I was offered an advance copy of "Bleak Harbor" in exchange for a review. I agreed on the strength of the book's description, though I did not know the author, Bryan Gruley.

"Bleak Harbor" is a tightly-plotted mystery set in a small Michigan town, and you know what they say about small towns ... there's more going on beneath their placid surfaces than anyone will ever know (I don't know Michigan and am not qualified to say whether Gruley captures some of its essence, but his descriptions have the feel of authenticity).

“If in Act I you have a pistol hanging on the wall, then it must fire in the last act.” Gruley clearly takes Chekhov to heart, wasting not a single word on irrelevant detail.

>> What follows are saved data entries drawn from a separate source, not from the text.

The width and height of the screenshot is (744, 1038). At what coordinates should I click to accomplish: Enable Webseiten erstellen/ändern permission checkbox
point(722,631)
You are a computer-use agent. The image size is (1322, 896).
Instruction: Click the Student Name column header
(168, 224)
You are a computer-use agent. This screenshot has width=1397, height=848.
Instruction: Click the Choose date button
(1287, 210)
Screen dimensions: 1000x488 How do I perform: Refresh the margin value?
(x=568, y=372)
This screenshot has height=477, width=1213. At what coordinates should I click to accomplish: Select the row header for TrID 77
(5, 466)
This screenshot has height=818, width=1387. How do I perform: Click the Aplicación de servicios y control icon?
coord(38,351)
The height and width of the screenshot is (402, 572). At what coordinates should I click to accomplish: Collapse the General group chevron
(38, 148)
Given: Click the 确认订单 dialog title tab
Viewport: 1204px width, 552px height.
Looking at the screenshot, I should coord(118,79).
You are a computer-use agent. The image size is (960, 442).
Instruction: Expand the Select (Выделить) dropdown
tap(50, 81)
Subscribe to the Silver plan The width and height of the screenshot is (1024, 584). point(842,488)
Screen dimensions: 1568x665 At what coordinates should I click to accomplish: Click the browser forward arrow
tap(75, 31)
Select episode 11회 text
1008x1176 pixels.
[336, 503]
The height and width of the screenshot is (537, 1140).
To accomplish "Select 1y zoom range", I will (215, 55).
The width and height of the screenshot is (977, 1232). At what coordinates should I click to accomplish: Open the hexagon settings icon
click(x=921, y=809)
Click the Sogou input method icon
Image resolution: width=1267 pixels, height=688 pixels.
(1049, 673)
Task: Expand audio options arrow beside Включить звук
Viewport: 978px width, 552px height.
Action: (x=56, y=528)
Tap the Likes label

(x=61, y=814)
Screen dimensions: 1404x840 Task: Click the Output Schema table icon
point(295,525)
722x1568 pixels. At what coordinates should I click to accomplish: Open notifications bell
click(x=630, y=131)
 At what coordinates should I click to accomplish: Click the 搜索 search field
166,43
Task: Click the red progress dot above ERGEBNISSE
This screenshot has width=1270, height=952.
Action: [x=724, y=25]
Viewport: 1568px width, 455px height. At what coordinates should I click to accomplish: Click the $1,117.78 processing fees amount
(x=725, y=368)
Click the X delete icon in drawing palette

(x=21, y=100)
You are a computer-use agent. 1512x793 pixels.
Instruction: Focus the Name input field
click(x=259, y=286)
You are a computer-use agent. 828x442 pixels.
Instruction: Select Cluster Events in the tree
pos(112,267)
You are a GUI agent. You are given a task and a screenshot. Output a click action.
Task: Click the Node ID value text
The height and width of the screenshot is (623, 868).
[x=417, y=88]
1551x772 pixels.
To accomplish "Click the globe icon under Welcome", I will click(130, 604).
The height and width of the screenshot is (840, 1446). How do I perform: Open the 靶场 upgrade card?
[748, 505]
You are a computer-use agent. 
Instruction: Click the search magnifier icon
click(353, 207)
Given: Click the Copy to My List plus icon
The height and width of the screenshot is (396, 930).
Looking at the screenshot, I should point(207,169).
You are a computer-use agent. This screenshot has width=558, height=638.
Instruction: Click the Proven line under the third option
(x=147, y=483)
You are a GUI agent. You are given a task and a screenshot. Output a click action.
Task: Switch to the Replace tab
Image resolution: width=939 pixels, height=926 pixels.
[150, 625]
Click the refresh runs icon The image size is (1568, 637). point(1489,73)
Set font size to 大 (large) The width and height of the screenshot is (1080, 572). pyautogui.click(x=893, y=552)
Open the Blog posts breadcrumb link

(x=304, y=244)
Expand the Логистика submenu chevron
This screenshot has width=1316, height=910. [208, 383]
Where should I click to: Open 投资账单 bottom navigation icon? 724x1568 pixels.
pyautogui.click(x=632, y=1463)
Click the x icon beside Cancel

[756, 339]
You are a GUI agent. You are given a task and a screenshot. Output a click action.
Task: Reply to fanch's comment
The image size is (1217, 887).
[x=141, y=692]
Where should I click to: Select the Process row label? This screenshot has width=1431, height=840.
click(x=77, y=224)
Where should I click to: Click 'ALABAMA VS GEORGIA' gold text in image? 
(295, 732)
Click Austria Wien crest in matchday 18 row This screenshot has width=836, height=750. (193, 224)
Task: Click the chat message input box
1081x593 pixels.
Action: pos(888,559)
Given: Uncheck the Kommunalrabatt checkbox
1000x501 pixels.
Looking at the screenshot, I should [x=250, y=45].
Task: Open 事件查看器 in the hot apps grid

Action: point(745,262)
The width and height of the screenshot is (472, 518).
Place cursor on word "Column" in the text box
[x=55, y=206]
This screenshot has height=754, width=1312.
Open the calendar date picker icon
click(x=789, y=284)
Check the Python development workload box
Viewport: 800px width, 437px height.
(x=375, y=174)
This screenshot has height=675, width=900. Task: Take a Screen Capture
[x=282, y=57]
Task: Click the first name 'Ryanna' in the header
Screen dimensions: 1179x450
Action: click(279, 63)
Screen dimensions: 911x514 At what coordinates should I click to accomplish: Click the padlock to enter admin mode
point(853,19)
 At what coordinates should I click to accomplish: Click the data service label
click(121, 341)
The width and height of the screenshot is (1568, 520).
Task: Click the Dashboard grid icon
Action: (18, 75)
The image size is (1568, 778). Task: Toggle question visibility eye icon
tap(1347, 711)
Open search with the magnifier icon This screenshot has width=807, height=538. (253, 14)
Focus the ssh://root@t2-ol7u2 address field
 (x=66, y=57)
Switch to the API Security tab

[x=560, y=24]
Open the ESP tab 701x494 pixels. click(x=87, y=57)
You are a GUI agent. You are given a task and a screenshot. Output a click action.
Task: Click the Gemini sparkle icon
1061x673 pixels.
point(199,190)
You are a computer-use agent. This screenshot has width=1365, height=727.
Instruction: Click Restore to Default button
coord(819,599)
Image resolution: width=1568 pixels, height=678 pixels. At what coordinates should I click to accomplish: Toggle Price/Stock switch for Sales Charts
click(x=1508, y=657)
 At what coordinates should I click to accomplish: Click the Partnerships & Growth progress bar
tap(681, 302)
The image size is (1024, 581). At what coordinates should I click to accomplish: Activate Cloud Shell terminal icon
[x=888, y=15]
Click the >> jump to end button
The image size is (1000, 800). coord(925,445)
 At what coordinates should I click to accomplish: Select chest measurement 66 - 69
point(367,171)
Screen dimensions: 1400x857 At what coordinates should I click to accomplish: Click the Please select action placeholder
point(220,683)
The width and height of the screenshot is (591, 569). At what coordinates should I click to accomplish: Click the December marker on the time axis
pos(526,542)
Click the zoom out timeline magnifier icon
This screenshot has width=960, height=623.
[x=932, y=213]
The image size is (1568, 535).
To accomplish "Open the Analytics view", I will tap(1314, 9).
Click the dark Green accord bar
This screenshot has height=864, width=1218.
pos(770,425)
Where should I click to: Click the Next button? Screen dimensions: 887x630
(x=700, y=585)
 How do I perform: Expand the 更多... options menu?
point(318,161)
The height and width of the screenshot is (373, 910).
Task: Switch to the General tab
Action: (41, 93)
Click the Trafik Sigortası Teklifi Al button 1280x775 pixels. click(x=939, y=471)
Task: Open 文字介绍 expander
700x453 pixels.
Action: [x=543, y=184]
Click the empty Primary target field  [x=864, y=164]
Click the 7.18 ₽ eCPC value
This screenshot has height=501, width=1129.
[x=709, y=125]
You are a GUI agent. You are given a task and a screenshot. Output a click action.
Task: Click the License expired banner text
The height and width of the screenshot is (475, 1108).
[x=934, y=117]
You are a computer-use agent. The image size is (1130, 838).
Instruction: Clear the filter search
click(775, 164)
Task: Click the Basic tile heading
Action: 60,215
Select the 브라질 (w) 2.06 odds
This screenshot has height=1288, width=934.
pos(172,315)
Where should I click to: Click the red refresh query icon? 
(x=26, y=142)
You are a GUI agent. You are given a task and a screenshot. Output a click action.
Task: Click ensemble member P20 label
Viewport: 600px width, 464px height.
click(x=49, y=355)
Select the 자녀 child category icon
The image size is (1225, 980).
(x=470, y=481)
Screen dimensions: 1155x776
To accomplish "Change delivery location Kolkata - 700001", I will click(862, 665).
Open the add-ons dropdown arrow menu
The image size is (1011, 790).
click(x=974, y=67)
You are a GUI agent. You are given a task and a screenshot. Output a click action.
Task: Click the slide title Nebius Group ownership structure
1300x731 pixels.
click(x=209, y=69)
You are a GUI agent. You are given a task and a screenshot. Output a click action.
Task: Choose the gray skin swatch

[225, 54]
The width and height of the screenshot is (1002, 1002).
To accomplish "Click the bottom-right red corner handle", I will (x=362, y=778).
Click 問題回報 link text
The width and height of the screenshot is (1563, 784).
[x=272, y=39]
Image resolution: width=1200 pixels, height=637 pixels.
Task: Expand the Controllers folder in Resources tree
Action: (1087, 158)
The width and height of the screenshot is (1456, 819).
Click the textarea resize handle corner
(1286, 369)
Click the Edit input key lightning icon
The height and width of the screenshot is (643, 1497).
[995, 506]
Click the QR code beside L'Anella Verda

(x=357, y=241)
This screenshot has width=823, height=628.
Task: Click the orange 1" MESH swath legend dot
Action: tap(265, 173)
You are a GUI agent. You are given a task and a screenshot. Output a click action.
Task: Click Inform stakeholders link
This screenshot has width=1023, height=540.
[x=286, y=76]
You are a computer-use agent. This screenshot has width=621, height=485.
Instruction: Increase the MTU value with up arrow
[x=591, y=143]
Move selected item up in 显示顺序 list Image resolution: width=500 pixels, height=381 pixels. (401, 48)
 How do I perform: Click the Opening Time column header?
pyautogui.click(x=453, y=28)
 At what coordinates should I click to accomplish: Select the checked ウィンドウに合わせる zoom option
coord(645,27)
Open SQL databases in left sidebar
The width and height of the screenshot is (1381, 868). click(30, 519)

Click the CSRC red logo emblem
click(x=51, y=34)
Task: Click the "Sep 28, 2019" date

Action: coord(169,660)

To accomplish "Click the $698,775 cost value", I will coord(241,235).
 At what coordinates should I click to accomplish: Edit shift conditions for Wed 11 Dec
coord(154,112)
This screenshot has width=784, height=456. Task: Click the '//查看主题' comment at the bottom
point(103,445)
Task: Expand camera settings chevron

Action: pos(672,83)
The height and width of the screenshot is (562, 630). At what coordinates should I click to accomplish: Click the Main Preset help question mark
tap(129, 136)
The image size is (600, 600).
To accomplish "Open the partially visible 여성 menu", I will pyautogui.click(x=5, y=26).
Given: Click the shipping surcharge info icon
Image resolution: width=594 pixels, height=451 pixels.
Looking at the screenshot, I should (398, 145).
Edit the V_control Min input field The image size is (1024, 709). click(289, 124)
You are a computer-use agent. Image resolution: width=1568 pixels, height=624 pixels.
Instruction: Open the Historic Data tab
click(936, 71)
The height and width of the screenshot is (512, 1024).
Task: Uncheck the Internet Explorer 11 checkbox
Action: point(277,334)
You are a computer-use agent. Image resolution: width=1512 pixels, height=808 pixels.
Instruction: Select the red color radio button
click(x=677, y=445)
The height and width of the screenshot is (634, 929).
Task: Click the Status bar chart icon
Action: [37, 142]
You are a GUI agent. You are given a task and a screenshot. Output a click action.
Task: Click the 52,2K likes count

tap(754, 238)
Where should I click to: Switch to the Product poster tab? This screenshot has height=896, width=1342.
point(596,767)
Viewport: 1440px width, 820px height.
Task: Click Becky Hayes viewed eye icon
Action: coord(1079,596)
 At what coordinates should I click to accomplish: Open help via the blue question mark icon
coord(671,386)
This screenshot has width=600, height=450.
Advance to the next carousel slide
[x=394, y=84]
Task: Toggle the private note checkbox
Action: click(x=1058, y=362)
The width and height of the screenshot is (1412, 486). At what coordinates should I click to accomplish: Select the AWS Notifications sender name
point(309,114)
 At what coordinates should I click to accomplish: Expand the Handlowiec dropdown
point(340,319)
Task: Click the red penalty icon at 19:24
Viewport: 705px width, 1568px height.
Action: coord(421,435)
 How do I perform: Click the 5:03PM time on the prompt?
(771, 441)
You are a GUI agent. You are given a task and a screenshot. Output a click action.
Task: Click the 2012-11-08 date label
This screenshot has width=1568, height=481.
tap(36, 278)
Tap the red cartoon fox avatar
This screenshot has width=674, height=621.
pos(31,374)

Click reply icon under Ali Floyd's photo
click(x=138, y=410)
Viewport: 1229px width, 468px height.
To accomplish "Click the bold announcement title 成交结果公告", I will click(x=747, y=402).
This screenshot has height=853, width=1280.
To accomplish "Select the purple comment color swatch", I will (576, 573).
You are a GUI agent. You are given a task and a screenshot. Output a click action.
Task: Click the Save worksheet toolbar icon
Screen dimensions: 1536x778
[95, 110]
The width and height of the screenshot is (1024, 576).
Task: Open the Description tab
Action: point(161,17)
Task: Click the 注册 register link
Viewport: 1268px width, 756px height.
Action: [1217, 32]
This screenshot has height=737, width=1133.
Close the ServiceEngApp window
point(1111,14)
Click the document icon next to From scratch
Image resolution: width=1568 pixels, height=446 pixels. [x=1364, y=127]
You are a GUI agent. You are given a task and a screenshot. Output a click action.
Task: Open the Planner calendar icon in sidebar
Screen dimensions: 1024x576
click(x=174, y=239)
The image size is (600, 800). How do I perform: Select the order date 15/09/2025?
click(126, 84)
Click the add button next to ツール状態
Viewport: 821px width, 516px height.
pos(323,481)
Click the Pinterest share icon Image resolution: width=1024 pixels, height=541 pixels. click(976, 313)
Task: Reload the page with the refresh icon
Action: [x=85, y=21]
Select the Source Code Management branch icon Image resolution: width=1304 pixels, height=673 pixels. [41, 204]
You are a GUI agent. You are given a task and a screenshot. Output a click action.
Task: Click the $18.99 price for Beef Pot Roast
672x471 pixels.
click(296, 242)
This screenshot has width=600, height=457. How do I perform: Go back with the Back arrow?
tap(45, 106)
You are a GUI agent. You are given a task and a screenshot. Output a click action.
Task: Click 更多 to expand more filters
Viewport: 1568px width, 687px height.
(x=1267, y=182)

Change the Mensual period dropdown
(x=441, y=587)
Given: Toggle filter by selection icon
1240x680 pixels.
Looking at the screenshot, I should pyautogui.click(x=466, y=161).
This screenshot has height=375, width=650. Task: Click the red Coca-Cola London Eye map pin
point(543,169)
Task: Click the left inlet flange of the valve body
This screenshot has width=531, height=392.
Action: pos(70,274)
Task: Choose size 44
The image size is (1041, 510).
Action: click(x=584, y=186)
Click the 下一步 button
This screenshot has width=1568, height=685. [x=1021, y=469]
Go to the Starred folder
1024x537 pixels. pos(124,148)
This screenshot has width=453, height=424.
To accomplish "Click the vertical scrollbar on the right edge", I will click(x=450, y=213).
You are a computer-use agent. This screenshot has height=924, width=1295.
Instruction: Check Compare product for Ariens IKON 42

Every house, street, dock, and bar in Bleak Harbor, no matter how casually inserted into an opening chapter, is sure to come back into play later. More importantly, the ever-expanding cast of characters (just three to start with, but by the end a couple of dozen) are pistols hanging on the wall as well, with secrets, hidden motivations, and surprises in store.

As each new plot development unfolds, the mystery deepens, the list of possible culprits expands, and the suspense increases. I was pulled along by a string of surprising (because unexpected) revelations, but never once felt played. Even though the mystery is complex and multi-layered, it doesn't feel contrived. The characters' flaws make them more human. Are some details of the mystery stretches? Sure (Danny remaining undiscovered in the attic of an abandoned house despite searchers combing through it multiple times, for example), but in general the twists and turns Gruley throws at us are believable. At the end, over the course of three or four very short chapters, Gruley ties up loose ends in a very satisfactory manner.

One more thing: my advance copy is labeled an "uncorrected proof." I didn't see anything that needed correcting. No typos, no mistakes. I wish my uncorrected proofs were half as good.

I don't always say this about authors who are new to me, but now that I know Bryan Gruley, I plan to read his earlier work.